[Opening Records provided section]

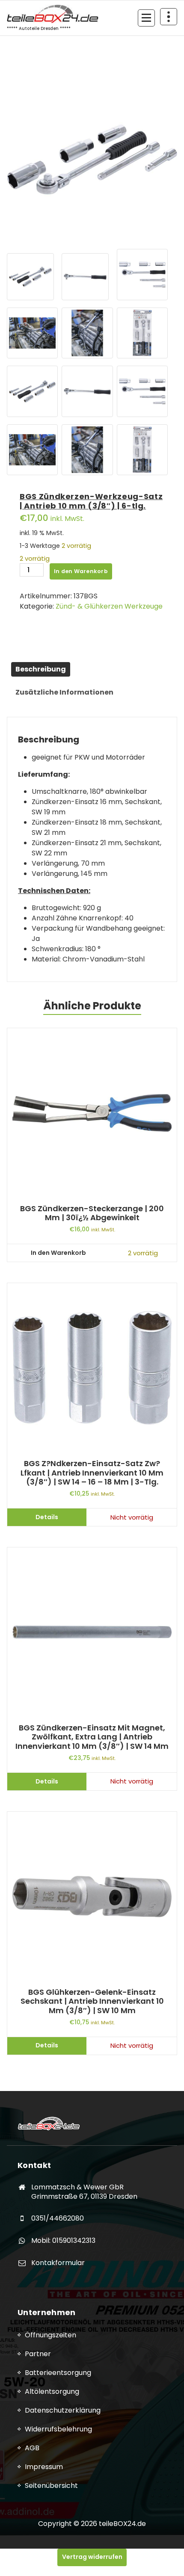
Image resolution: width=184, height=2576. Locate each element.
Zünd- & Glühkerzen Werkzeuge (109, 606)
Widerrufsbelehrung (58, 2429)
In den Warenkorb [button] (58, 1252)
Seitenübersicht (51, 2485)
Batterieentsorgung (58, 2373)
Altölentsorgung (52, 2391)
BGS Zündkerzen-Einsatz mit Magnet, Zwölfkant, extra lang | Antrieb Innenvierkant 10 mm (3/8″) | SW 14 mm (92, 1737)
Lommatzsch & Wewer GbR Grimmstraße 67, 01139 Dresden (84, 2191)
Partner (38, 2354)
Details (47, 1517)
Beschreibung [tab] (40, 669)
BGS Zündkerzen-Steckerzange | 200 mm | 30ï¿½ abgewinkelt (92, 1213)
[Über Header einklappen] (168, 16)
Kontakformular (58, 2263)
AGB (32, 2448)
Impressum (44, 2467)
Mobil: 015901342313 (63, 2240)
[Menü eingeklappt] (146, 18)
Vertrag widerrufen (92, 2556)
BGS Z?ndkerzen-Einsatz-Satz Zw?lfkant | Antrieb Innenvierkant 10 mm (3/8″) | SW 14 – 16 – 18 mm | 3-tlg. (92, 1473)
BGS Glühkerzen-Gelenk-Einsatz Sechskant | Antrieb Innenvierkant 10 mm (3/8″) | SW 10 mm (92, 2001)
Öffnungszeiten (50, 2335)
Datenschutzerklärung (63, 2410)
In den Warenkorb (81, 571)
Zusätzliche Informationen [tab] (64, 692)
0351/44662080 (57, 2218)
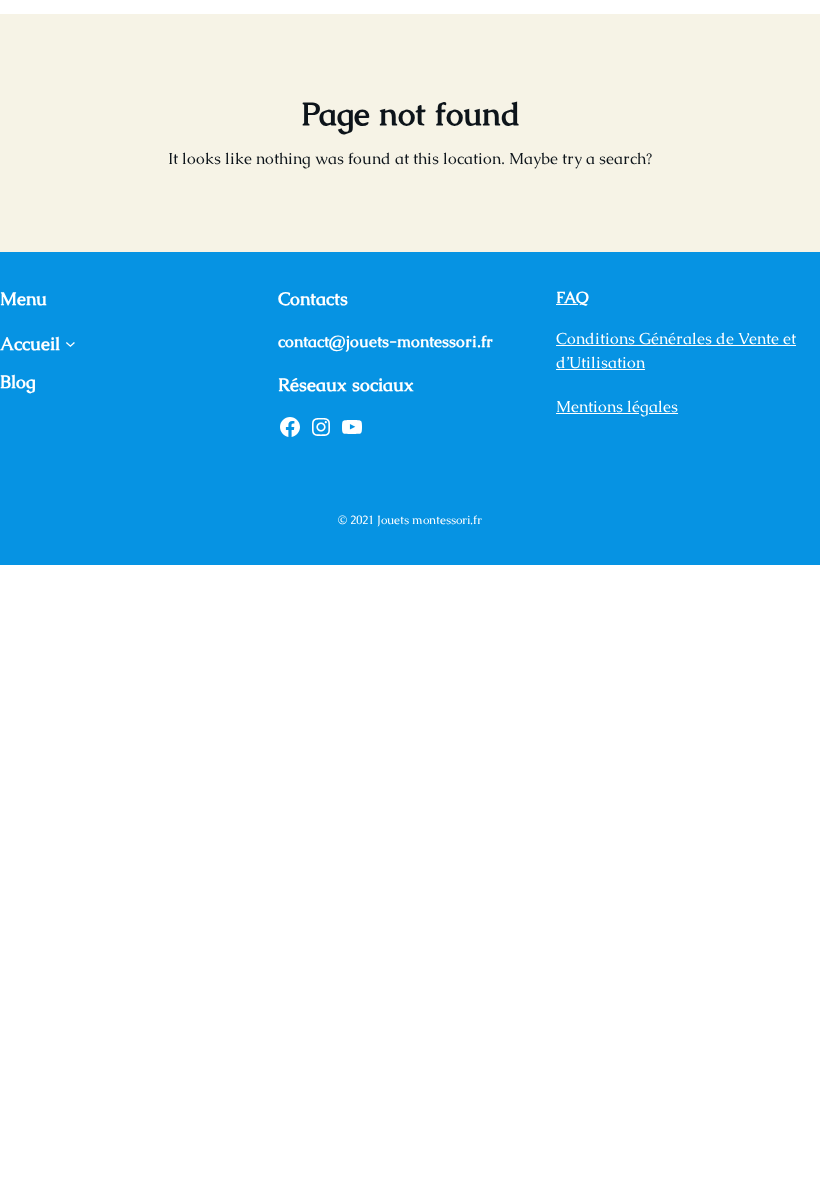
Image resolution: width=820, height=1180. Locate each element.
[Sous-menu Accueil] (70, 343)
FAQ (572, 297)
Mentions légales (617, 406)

[Closing Records provided section]

Instructions for the task → Send back an exact copy of only the lines from the line with "[Über Header einklappen] (168, 16)" up to and including the line with "BGS Z?ndkerzen-Einsatz-Satz Zw?lfkant" in the data above.

Solution for this exercise →
[Über Header einklappen] (168, 16)
Kontakformular (58, 2263)
AGB (32, 2448)
Impressum (44, 2467)
Mobil: 015901342313 (63, 2240)
[Menü eingeklappt] (146, 18)
Vertrag widerrufen (92, 2556)
BGS Z?ndkerzen-Einsatz-Satz Zw?lfkant | Antrieb Innenvierkant 10 mm (3/8″) | SW 14 – 16 – 18 mm | 3-tlg. (92, 1473)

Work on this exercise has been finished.